++++ Raw data

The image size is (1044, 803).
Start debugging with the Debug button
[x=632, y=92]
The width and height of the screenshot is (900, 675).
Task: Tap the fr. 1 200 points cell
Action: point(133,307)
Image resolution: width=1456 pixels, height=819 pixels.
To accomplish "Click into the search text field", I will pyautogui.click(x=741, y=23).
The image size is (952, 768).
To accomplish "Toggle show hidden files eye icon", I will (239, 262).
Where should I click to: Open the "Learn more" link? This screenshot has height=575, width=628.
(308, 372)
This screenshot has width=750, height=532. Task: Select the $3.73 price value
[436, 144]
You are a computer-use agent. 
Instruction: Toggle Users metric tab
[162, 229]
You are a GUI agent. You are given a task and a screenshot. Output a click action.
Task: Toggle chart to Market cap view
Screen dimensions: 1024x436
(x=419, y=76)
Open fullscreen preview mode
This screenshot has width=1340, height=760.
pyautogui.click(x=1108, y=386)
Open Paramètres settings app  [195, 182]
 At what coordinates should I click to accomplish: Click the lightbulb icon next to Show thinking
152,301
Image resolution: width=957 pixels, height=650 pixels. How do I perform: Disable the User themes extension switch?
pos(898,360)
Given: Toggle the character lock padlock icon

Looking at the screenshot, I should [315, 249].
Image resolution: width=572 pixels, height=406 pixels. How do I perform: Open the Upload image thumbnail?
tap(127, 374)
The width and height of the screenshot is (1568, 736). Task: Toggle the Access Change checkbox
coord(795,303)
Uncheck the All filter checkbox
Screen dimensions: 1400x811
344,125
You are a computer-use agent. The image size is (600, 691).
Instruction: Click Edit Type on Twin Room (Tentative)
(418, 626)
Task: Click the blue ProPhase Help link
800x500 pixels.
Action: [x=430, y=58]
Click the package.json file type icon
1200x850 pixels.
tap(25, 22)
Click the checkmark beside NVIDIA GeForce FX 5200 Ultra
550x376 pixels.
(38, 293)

++++++++

* _Your objective_: Using the entries above, tally how many lines have the word "size" in them; write the number and nothing more.

* _Solution to this task_: 3